What is needed:
An exact copy of the entries is required, with every image omitted.
..........
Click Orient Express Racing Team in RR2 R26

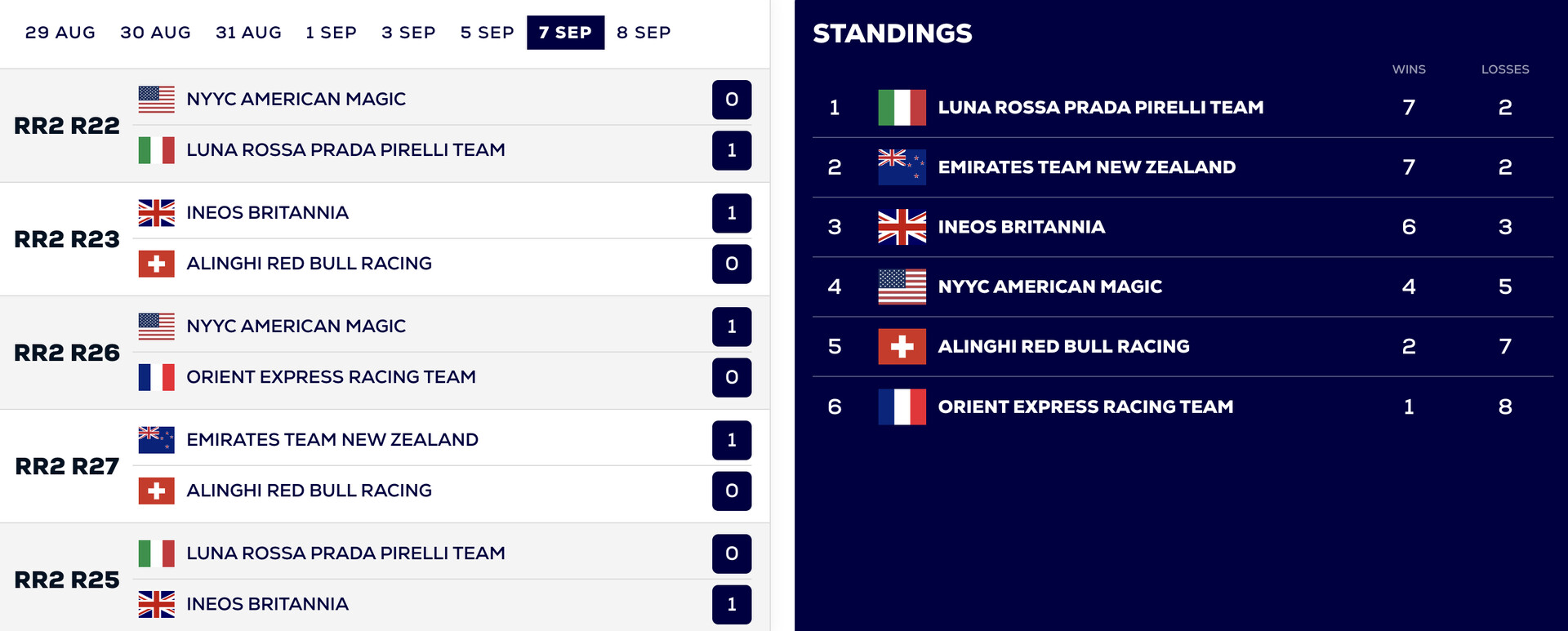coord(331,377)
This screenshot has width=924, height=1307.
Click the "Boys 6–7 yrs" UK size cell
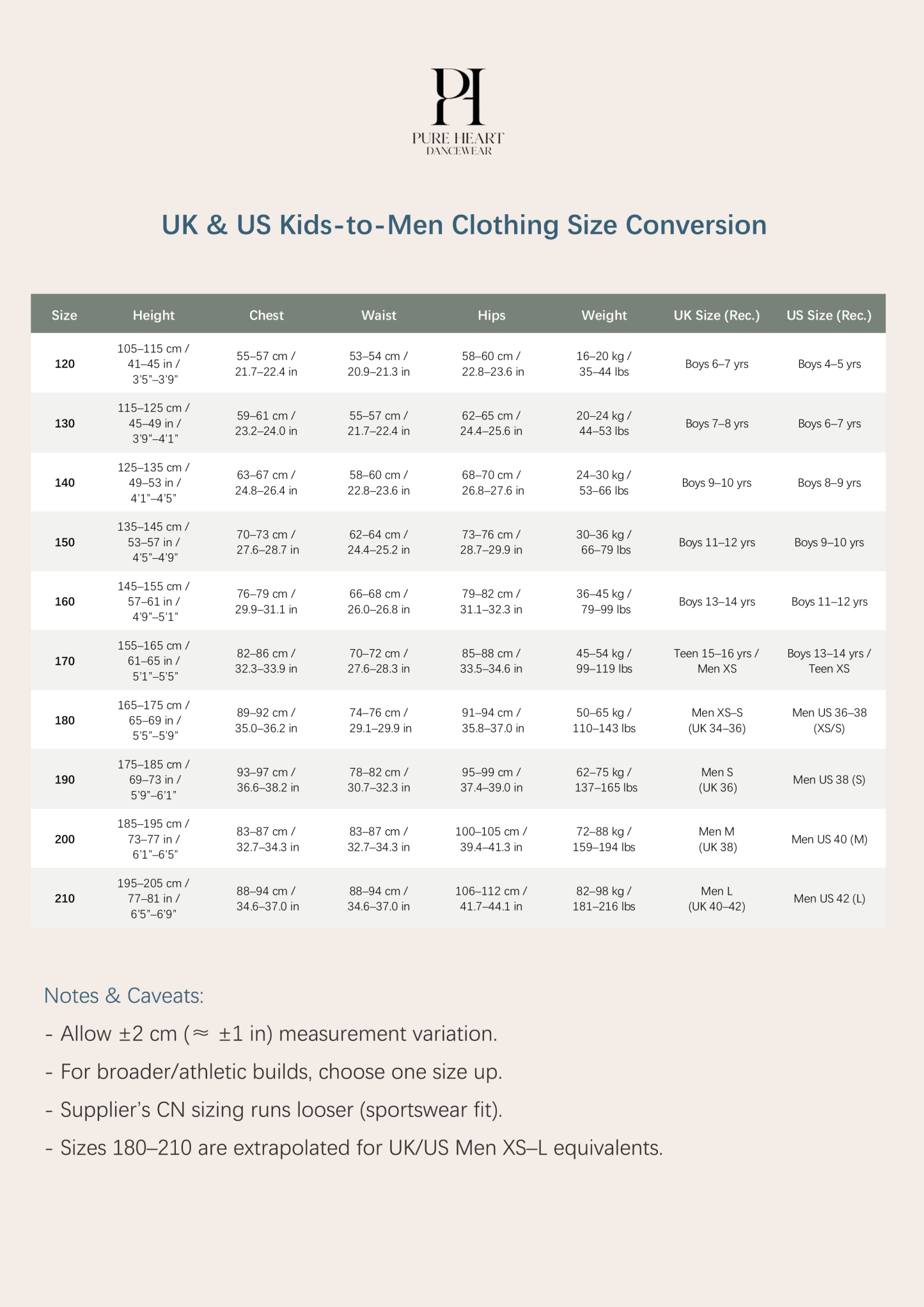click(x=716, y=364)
..........
Result of the exercise:
Click Orient Express Racing Team in RR2 R26

coord(331,377)
This screenshot has width=924, height=1307.
Click the "Boys 6–7 yrs" UK size cell
click(x=716, y=364)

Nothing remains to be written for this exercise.